*DESCRIPTION OF THE TASK*: Copy the lines of the material verbatim, starting with the line that contains "Click the Add" and continuing through the end of the material. Include the starting line.

*STORED DATA*:

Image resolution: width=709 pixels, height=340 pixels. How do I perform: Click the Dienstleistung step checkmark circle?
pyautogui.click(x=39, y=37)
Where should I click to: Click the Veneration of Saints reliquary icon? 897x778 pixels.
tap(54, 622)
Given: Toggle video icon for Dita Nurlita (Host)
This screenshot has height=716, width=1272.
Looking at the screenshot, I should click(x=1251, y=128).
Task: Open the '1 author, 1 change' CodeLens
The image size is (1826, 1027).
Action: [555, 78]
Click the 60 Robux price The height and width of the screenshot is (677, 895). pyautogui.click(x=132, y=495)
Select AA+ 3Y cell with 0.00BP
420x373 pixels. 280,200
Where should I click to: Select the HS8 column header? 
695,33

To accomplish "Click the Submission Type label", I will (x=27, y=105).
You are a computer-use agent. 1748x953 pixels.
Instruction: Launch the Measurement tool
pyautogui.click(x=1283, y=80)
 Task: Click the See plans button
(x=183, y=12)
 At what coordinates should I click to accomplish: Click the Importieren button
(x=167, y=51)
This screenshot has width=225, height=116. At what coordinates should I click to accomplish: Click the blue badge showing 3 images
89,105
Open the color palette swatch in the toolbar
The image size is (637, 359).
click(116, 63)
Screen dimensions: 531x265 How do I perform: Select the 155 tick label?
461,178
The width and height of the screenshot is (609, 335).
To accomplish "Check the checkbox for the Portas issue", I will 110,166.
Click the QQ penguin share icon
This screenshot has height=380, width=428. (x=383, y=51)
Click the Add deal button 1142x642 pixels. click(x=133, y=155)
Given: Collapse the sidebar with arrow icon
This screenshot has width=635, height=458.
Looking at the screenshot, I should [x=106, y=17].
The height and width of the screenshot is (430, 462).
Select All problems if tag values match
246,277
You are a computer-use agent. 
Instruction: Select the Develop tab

*FINISHED ANSWER*:
Click the Add deal button 1142x642 pixels. click(x=133, y=155)
Given: Collapse the sidebar with arrow icon
This screenshot has width=635, height=458.
Looking at the screenshot, I should [x=106, y=17].
The height and width of the screenshot is (430, 462).
Select All problems if tag values match
246,277
You are a computer-use agent. 
Instruction: Select the Develop tab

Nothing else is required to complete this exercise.